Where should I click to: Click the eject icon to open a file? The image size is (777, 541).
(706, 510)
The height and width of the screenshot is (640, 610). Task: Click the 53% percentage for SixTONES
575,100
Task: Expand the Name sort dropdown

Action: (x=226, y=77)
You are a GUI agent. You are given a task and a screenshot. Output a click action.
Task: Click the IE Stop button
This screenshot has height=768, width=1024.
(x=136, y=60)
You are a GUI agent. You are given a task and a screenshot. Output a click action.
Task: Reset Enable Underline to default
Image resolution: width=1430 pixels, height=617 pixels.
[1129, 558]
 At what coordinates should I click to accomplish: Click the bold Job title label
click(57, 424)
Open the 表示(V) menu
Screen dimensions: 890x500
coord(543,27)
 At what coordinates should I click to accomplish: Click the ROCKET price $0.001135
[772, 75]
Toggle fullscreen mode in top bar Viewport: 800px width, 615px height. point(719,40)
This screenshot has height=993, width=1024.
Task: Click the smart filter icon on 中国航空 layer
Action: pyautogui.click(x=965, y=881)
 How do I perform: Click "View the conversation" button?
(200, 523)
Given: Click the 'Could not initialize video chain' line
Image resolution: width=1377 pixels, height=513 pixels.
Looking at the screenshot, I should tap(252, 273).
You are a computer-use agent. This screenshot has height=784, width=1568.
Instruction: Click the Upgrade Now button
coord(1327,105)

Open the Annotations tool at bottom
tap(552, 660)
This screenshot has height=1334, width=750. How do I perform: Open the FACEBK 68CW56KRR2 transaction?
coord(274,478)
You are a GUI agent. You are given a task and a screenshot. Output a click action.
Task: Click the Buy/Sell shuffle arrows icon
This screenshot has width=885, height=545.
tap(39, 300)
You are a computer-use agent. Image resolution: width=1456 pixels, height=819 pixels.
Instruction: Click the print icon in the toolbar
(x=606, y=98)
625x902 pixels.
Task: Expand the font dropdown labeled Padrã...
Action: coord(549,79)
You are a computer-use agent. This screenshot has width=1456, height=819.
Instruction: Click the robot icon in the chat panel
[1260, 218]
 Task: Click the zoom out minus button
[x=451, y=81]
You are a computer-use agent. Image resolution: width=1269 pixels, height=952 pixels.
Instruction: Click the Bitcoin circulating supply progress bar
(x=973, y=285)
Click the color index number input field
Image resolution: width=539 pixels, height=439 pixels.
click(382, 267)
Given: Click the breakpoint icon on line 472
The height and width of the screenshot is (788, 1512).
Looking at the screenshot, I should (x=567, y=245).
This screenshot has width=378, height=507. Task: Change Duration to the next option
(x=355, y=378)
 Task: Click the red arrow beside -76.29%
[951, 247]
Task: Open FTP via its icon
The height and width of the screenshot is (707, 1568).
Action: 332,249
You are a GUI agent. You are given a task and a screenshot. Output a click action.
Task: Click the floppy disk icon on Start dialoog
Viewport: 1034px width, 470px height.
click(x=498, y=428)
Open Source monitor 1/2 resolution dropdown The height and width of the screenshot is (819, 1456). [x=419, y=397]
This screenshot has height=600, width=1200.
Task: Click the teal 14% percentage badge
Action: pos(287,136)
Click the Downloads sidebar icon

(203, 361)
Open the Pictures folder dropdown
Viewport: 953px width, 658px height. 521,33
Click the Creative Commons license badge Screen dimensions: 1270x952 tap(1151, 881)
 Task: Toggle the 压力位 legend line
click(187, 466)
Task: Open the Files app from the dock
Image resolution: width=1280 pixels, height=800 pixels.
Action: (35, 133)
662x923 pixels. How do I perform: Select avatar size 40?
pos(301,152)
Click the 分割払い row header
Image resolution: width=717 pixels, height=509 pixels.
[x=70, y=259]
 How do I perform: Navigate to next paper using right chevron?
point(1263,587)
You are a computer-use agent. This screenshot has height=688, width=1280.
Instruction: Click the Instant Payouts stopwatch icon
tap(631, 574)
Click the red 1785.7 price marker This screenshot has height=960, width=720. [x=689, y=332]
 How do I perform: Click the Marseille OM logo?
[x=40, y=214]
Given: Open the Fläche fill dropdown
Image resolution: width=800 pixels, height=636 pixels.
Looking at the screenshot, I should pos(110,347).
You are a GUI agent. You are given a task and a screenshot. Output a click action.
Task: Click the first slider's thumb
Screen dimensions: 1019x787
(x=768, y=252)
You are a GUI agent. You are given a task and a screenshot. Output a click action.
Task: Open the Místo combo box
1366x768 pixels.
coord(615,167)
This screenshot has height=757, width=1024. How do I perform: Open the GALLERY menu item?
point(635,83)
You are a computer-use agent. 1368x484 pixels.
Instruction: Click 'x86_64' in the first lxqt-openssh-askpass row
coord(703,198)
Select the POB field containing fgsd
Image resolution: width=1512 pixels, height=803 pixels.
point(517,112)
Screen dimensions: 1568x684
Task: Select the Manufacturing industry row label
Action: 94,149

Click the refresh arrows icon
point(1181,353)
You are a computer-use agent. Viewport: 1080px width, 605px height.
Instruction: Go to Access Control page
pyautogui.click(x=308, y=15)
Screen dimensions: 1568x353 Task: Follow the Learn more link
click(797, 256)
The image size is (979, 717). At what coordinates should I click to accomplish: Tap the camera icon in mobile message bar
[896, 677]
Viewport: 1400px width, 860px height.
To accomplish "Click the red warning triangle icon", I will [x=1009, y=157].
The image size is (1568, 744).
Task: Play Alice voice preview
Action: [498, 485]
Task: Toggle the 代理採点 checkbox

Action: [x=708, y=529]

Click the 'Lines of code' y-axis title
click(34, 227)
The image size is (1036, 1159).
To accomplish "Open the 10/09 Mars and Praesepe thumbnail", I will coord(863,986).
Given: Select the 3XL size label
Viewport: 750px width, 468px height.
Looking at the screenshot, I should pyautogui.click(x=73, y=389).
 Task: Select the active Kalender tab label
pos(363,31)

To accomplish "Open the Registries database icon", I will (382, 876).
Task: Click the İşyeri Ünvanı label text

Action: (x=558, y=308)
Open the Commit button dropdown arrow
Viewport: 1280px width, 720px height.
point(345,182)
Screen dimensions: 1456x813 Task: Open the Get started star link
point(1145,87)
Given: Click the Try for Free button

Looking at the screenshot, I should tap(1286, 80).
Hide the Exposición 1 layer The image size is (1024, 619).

(EXERCISE REQUIREMENTS) Output every line of the material above as a numbered list, omitting blank lines.

(RESULT FOR THIS EXERCISE)
1. Where should I click to: Click the eject icon to open a file? The image size is (777, 541).
2. (706, 510)
3. The height and width of the screenshot is (640, 610). Task: Click the 53% percentage for SixTONES
4. 575,100
5. Task: Expand the Name sort dropdown
6. Action: (x=226, y=77)
7. You are a GUI agent. You are given a task and a screenshot. Output a click action.
8. Task: Click the IE Stop button
9. This screenshot has height=768, width=1024.
10. (x=136, y=60)
11. You are a GUI agent. You are given a task and a screenshot. Output a click action.
12. Task: Reset Enable Underline to default
13. Image resolution: width=1430 pixels, height=617 pixels.
14. [1129, 558]
15.  At what coordinates should I click to accomplish: Click the bold Job title label
16. click(57, 424)
17. Open the 表示(V) menu
18. Screen dimensions: 890x500
19. coord(543,27)
20.  At what coordinates should I click to accomplish: Click the ROCKET price $0.001135
21. [772, 75]
22. Toggle fullscreen mode in top bar Viewport: 800px width, 615px height. point(719,40)
23. This screenshot has height=993, width=1024.
24. Task: Click the smart filter icon on 中国航空 layer
25. Action: pyautogui.click(x=965, y=881)
26.  How do I perform: Click "View the conversation" button?
27. (200, 523)
28. Given: Click the 'Could not initialize video chain' line
29. Image resolution: width=1377 pixels, height=513 pixels.
30. Looking at the screenshot, I should tap(252, 273).
31. You are a computer-use agent. This screenshot has height=784, width=1568.
32. Instruction: Click the Upgrade Now button
33. coord(1327,105)
34. Open the Annotations tool at bottom
35. tap(552, 660)
36. This screenshot has height=1334, width=750. How do I perform: Open the FACEBK 68CW56KRR2 transaction?
37. coord(274,478)
38. You are a GUI agent. You are given a task and a screenshot. Output a click action.
39. Task: Click the Buy/Sell shuffle arrows icon
40. This screenshot has width=885, height=545.
41. tap(39, 300)
42. You are a computer-use agent. Image resolution: width=1456 pixels, height=819 pixels.
43. Instruction: Click the print icon in the toolbar
44. (x=606, y=98)
45. 625x902 pixels.
46. Task: Expand the font dropdown labeled Padrã...
47. Action: coord(549,79)
48. You are a computer-use agent. This screenshot has width=1456, height=819.
49. Instruction: Click the robot icon in the chat panel
50. [1260, 218]
51.  Task: Click the zoom out minus button
52. [x=451, y=81]
53. You are a computer-use agent. Image resolution: width=1269 pixels, height=952 pixels.
54. Instruction: Click the Bitcoin circulating supply progress bar
55. (x=973, y=285)
56. Click the color index number input field
57. Image resolution: width=539 pixels, height=439 pixels.
58. click(382, 267)
59. Given: Click the breakpoint icon on line 472
60. The height and width of the screenshot is (788, 1512).
61. Looking at the screenshot, I should (x=567, y=245).
62. This screenshot has width=378, height=507. Task: Change Duration to the next option
63. (x=355, y=378)
64.  Task: Click the red arrow beside -76.29%
65. [951, 247]
66. Task: Open FTP via its icon
67. The height and width of the screenshot is (707, 1568).
68. Action: 332,249
69. You are a GUI agent. You are given a task and a screenshot. Output a click action.
70. Task: Click the floppy disk icon on Start dialoog
71. Viewport: 1034px width, 470px height.
72. click(x=498, y=428)
73. Open Source monitor 1/2 resolution dropdown The height and width of the screenshot is (819, 1456). [x=419, y=397]
74. This screenshot has height=600, width=1200.
75. Task: Click the teal 14% percentage badge
76. Action: pos(287,136)
77. Click the Downloads sidebar icon
78. (203, 361)
79. Open the Pictures folder dropdown
80. Viewport: 953px width, 658px height. 521,33
81. Click the Creative Commons license badge Screen dimensions: 1270x952 tap(1151, 881)
82.  Task: Toggle the 压力位 legend line
83. click(187, 466)
84. Task: Open the Files app from the dock
85. Image resolution: width=1280 pixels, height=800 pixels.
86. Action: (35, 133)
87. 662x923 pixels. How do I perform: Select avatar size 40?
88. pos(301,152)
89. Click the 分割払い row header
90. Image resolution: width=717 pixels, height=509 pixels.
91. [x=70, y=259]
92.  How do I perform: Navigate to next paper using right chevron?
93. point(1263,587)
94. You are a computer-use agent. This screenshot has height=688, width=1280.
95. Instruction: Click the Instant Payouts stopwatch icon
96. tap(631, 574)
97. Click the red 1785.7 price marker This screenshot has height=960, width=720. [x=689, y=332]
98.  How do I perform: Click the Marseille OM logo?
99. [x=40, y=214]
100. Given: Open the Fläche fill dropdown
101. Image resolution: width=800 pixels, height=636 pixels.
102. Looking at the screenshot, I should pos(110,347).
103. You are a GUI agent. You are given a task and a screenshot. Output a click action.
104. Task: Click the first slider's thumb
105. Screen dimensions: 1019x787
106. (x=768, y=252)
107. You are a GUI agent. You are given a task and a screenshot. Output a click action.
108. Task: Open the Místo combo box
109. 1366x768 pixels.
110. coord(615,167)
111. This screenshot has height=757, width=1024. How do I perform: Open the GALLERY menu item?
112. point(635,83)
113. You are a computer-use agent. 1368x484 pixels.
114. Instruction: Click 'x86_64' in the first lxqt-openssh-askpass row
115. coord(703,198)
116. Select the POB field containing fgsd
117. Image resolution: width=1512 pixels, height=803 pixels.
118. point(517,112)
119. Screen dimensions: 1568x684
120. Task: Select the Manufacturing industry row label
121. Action: 94,149
122. Click the refresh arrows icon
123. point(1181,353)
124. You are a computer-use agent. Viewport: 1080px width, 605px height.
125. Instruction: Go to Access Control page
126. pyautogui.click(x=308, y=15)
127. Screen dimensions: 1568x353 Task: Follow the Learn more link
128. click(797, 256)
129. The image size is (979, 717). At what coordinates should I click to accomplish: Tap the camera icon in mobile message bar
130. [896, 677]
131. Viewport: 1400px width, 860px height.
132. To accomplish "Click the red warning triangle icon", I will [x=1009, y=157].
133. The image size is (1568, 744).
134. Task: Play Alice voice preview
135. Action: [498, 485]
136. Task: Toggle the 代理採点 checkbox
137. Action: [x=708, y=529]
138. Click the 'Lines of code' y-axis title
139. click(34, 227)
140. The image size is (1036, 1159).
141. To accomplish "Open the 10/09 Mars and Praesepe thumbnail", I will coord(863,986).
142. Given: Select the 3XL size label
143. Viewport: 750px width, 468px height.
144. Looking at the screenshot, I should pyautogui.click(x=73, y=389).
145.  Task: Select the active Kalender tab label
146. pos(363,31)
147. To accomplish "Open the Registries database icon", I will (382, 876).
148. Task: Click the İşyeri Ünvanı label text
149. Action: (x=558, y=308)
150. Open the Commit button dropdown arrow
151. Viewport: 1280px width, 720px height.
152. point(345,182)
153. Screen dimensions: 1456x813 Task: Open the Get started star link
154. point(1145,87)
155. Given: Click the Try for Free button
156. Looking at the screenshot, I should tap(1286, 80).
157. Hide the Exposición 1 layer The image size is (1024, 619).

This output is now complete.